Le previsioni di popolazione al 2050 indicano come il declino demografico investa sia il Paese nel suo complesso sia quasi tutte le regioni che lo compongono (con la sola eccezione del Trentino-Alto Adige, che cresce, e dell’Emilia-Romagna, che rimane costante). Tuttavia, l’intensità della decrescita demografica è attesa con incidenze molto diversificate: più contenute nel Nord e nel Centro Italia, decisamente significative nel Mezzogiorno, dove spiccano le realtà di Molise, Basilicata e Sardegna, che si prevede perderanno circa un quinto della loro popolazione entro il 2050.
Al “divario” Nord-Sud si affianca il “divario” centro-periferia: sono le “Aree Interne” del Paese quelle maggiormente colpite dallo spopolamento (Figura 5).

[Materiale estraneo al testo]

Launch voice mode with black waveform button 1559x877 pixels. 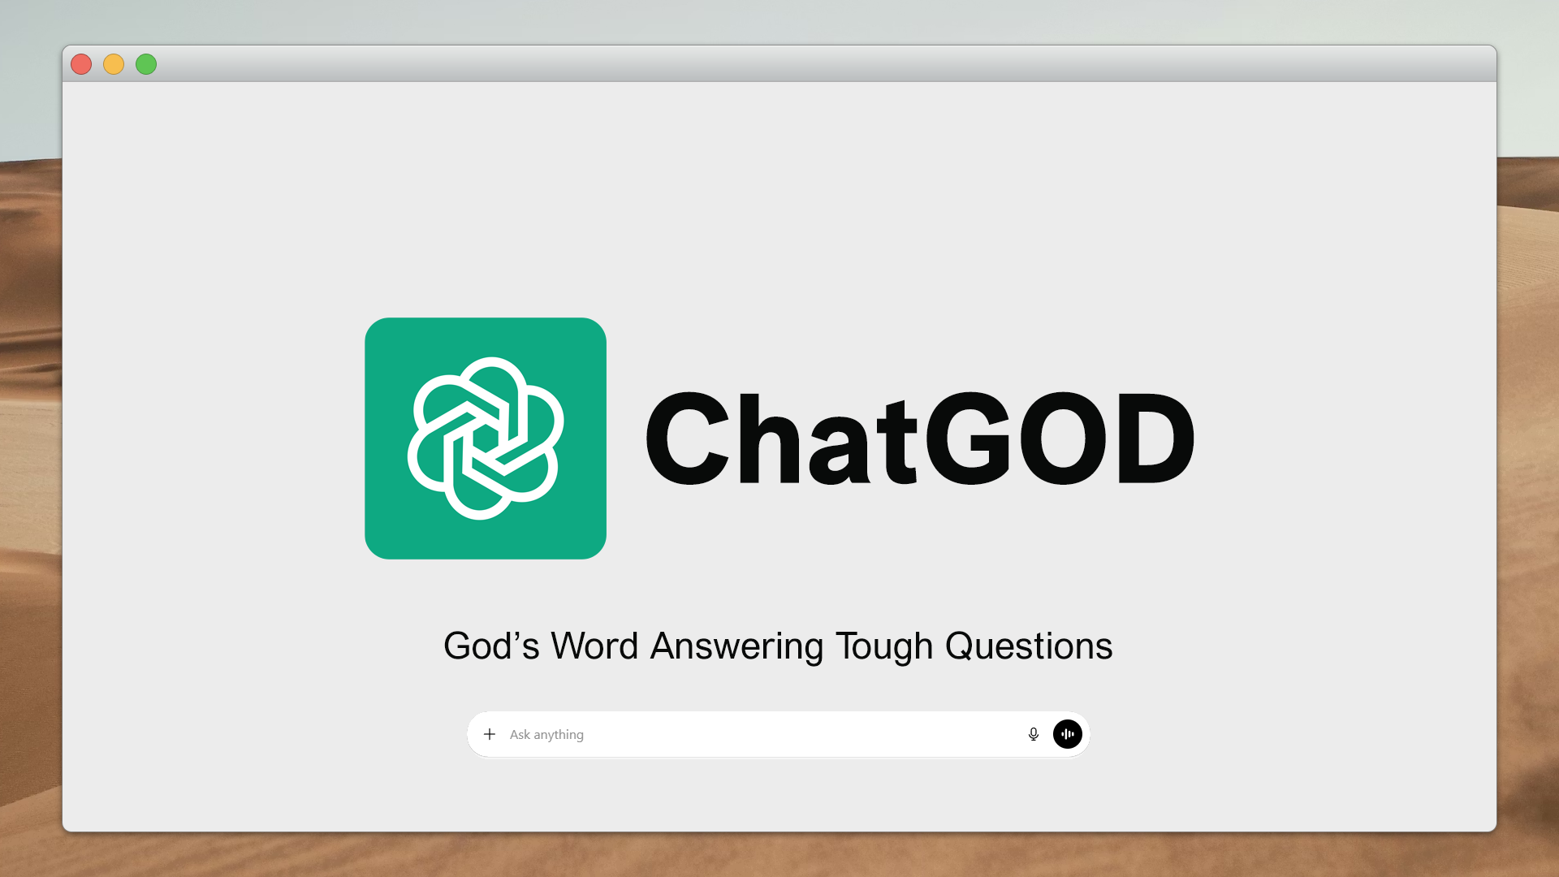click(1067, 734)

Il loro tasso di (de)crescita della popolazione (-4,3 per mille) è più del doppio di quello delle altre aree (-1,8).
Infatti, il tasso di mortalità risulta essere più elevato (12,9 vs 11,6 per mille), probabilmente a causa della struttura demografica più anziana, e contestualmente si riscontra un tasso migratorio interno (-0,3 vs +0,1) e con l’estero (2,3 vs 2,8) più basso.
Significativa la tendenza delle regioni del Mezzogiorno a mostrare un’elevata incidenza di Comuni classificati come “interni” (Figura 6). Il primato spetta alla Basilicata (dove il 91% dei Comuni è “interno”), seguita dalla Sicilia (79%) e dal Molise (76%). Tutte nel Nord del Paese le regioni dove il fenomeno si manifesta in maniera diametralmente opposta: Veneto (dove solo il 20% dei Comuni è “interno”), Piemonte (31%) e Lombardia (32%). Svetta in questo panorama la realtà del Trentino-Alto Adige, territorio del Nord Italia con la maggior percentuale di comuni “interni” (77% del totale), caratterizzato però da una crescita di popolazione, imputabile sia a un elevato tasso di migrazione interna (+2,9 per mille residenti) sia al più alto quoziente di natalità del Paese (9,2 per mille).

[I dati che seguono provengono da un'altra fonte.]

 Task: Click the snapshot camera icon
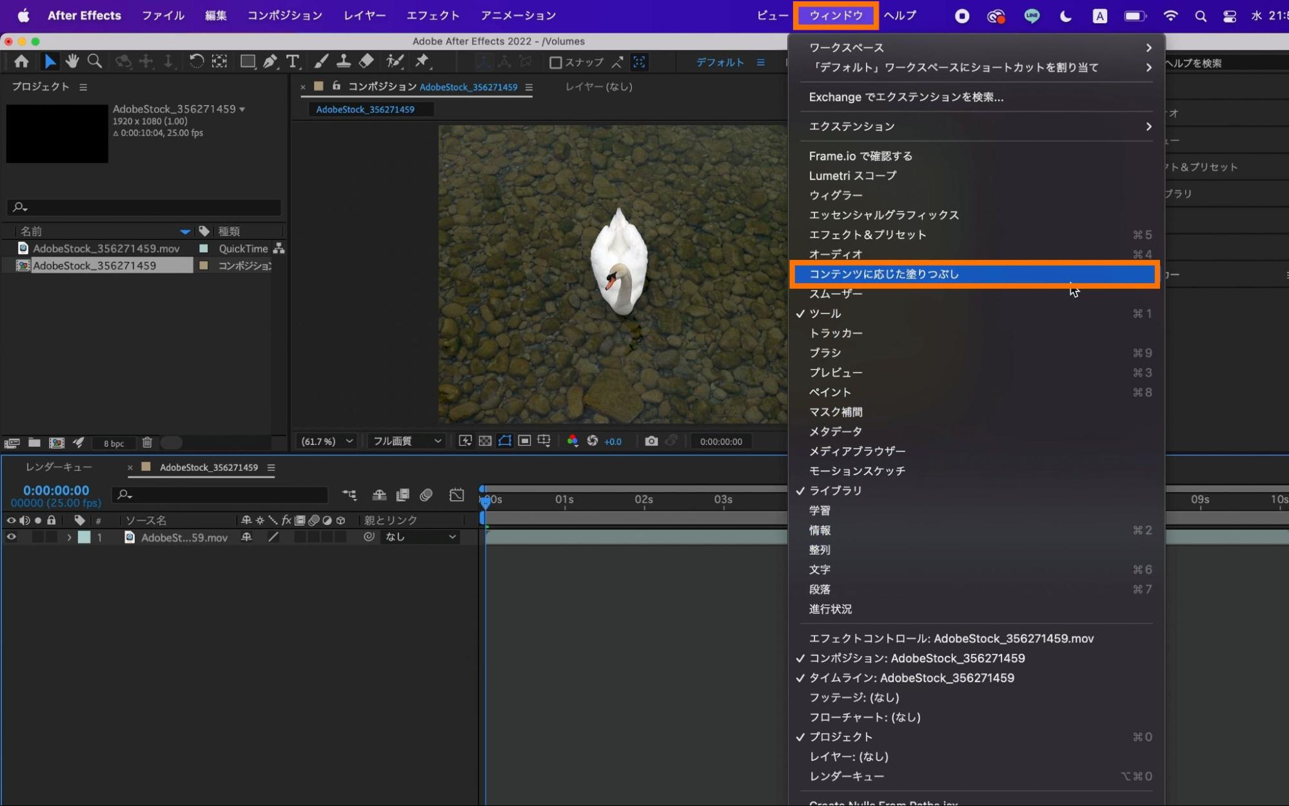651,441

Implicazioni socio-economiche dei saldi migratori
I differenziali nei saldi migratori interni e con l’estero di ogni regione sono legati a un set di variabili che esprimono la condizione socio-economica dei territori. Tra queste, per esempio, l’adeguatezza delle risorse economiche, il disporre o meno di una casa di proprietà, i livelli occupazionali. Utilizzando un modello statistico di correlazione multipla (ponendo come variabile dipendente i saldi migratori regionali) emerge che la significatività delle variabili è diversa a seconda della tipologia di saldo migratorio (interno e con l’estero).
Nel caso del saldo migratorio interno la variabile più significativa è il tasso di occupazione (β=0,2058; P<0,005): a una zona con migliori prospettive di lavoro corrisponde una più alta attrazione di popolazione (la forza lavoro e i relativi familiari). Con riferimento al saldo migratorio con l’estero la variabile maggiormente esplicativa dei differenziali regionali è la percentuale di popolazione straniera residente (β=0,28; P=0,005), a conferma che i flussi più consistenti si indirizzano maggiormente verso le aree dove esiste una storia migratoria già consolidata.
Alcune considerazioni finali
Misurare e rappresentare le disuguaglianze tra i territori dimostra come occorra ancora uno sforzo condiviso per assicurare le stesse opportunità e le stesse prospettive alle regioni che compongono il nostro Paese. Le differenze sono decisamente più significative nelle zone più periferiche. Questo implica la necessità di proseguire lo studio sulle diseguaglianze territoriali dei vari fenomeni demografici tenendo conto sia dei confini amministrativi sia anche di altre classificazioni rilevanti per le finalità di programmazione locale.
Note
1Istat, Previsioni della popolazione residente e delle famiglie, 2022,
2Per “anziani” si intende la popolazione di 65 anni e oltre.
La classe “giovani” è costituita dalla popolazione di età compresa tra 0 e 14 anni.